By the end of it, only two figures remained, standing in a narrow clearing, breathing hard. The Nyaban brothers. Blood on their clothes. Mud on their boots. Claws drawn.

Branches swayed above, but no wind whispered through them. Sham's feline eyes darted across the undergrowth, his curved claws twitching at his sides. Buchi, the larger of the two, trudged behind him, huffing. His ears twitched at every creak, every crack.

"Something's out here," Buchi muttered. Nervously shaking with horrified eyes. It was night in a forest like this!

Sham narrowed his eyes which showed as much fear as his brother's. "Keep your guard up!"

They stood back-to-back in a clearing now, surrounded by towering trees and creeping vines. The shadows were thick here, like they had weight. The kind of place where you'd hear your name whispered by nothing at all.

"What is this?" Buchi growled. "Where are the others?"

Sham snarled, crouching low. "Dead? Trapped? I don't know. This isn't a forest. This is a battlefield. Somebody planned this! We've been played!"

Suddenly—snap!

Something above. A branch breaking. Buchi raised his head—too late.

THWIP—CRACK!

A pellet slammed into his temple, exploding with chalky white powder. He roared and staggered back.

"GAH—MY EYES!"

Sham snarled, slashing wildly into the trees.

"SHOW YOURSELF!"

And from the shadows… a voice answered. A familiar one. Not Jango. Not quite Usopp. Yet Something in-between.

"Did you know…" the voice echoed from tree to tree, almost playful, "...cats hate getting wet? But they hate being toyed with even more, huh?"

Sham spun toward the sound. Nothing. His back felt sweaty and his fangs were grinding from how scary this situation was.

A second voice. Same tone. Same teasing edge.

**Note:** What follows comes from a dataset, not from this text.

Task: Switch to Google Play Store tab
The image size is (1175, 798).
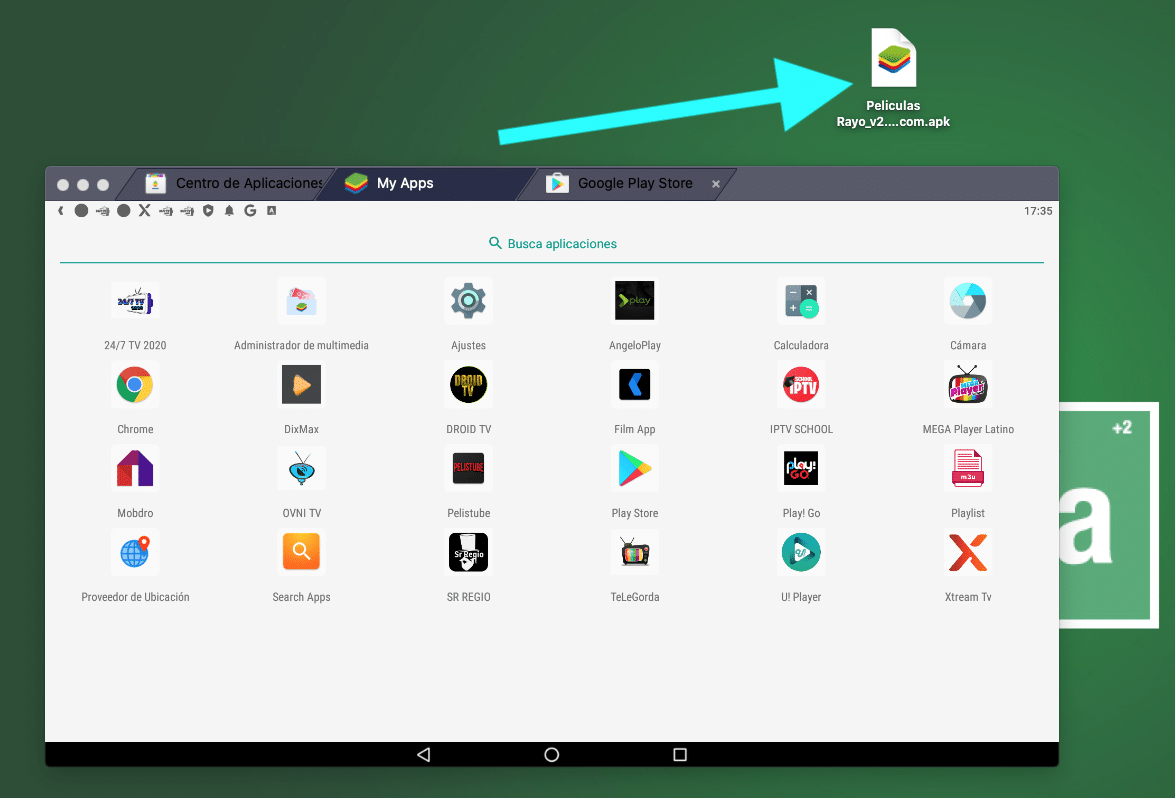Action: pyautogui.click(x=634, y=183)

"You're a long way from your crew. From your boss. You're not predators in here…"

"You're prey."

TWANG!

Another slingshot fired. This time, from below. A tripwire snapped, releasing a spring-loaded board that catapulted a crate filled with smoke powder into the clearing.

BOOM!

A white cloud swallowed the area whole.

"BASTARD!" Sham yelled. "COME OUT AND FIGHT!"

And then—thud.

Sham stumbled back, clutching his arm — bleeding from a small puncture wound. A sharp pebble had embedded just below his shoulder.

"AGH!"

Buchi charged blindly through the smoke, flailing. "I'LL CRUSH YOU!"

But nobody was there anymore. He was in the trees again. Camouflaged. Silent. Watching. Breathing. Calculating.

 

Flashback: One Week Ago

Usopp had stood at this very edge of the forest, hammer in hand. Behind him, piles of rope, logs, broken pots, rubber bands, and every last ounce of scrap metal Syrup Village could spare.

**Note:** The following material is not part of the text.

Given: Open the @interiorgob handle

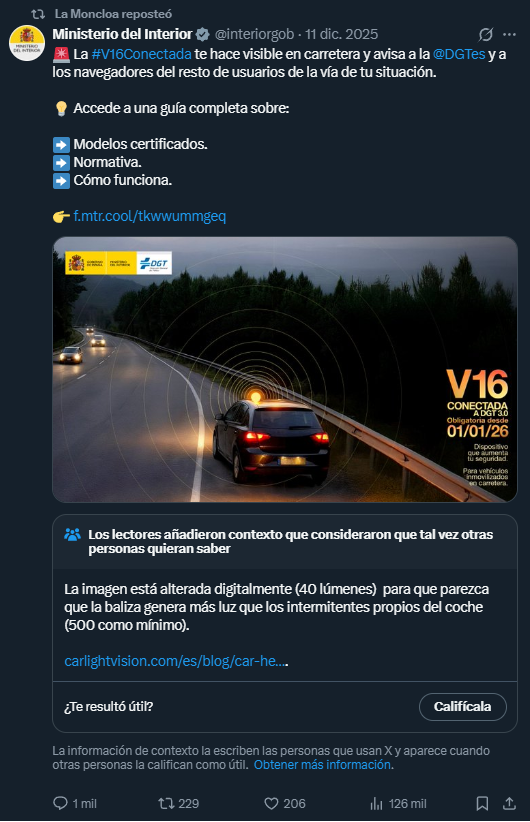Looking at the screenshot, I should tap(254, 34).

The plan wasn't to win through strength. It was to survive and to break the opposition.

Back to Now

 

"YOU COWARD!" Sham screamed, swiping through brush.

"You're right," came the whisper, "I am a coward."

TWANG!

Another stone. This one hit Buchi directly in the throat. He gagged and dropped to one knee.

"But sometimes…" Usopp's voice came again, closer this time, "...cowards build one hell of a trap."

A rustle. A shadow.

Sham lunged — only to slam into a swinging net. It yanked him up into the air, claws flailing.

"ARGH! LET ME DOWN!"

From behind the net, Usopp finally stepped forward. No disguise. Just Usopp.

The real him.

He raised his slingshot and took aim at Buchi, who was stumbling to his feet, blood running from his mouth and a wild look in his eye.

"You're gonna regret messing with the Black Cat Pirates you insect!" he bellowed as he charged.

"You're nothing without your tricks!"

Usopp stood his ground.

At the last second, he ducked and fired directly into the ground. A burst of pressure triggered the trap beneath Buchi's feet — a makeshift launch plate, connected to an old cannon spring.

FOOMP.

Buchi shot skyward.

CRACK.

Right into a hanging log trap that smacked him midair.

He crashed to the ground, groaning.

And then silence.

Sham hung upside down, swaying, nose bleeding.

Usopp stood alone in the middle of his battlefield, slingshot lowered. Panting. Trembling. But alive.

Victorious.

A Few Minutes Later and Usopp was dragging Sham and Buchi's unconscious forms into a pit and covered the entrance with branches. They weren't dead. But they weren't waking up any time soon either.

He dusted off his hands before turning back to the forest.

"Alright now for the rest of them."

The next couple of minutes are going to be full.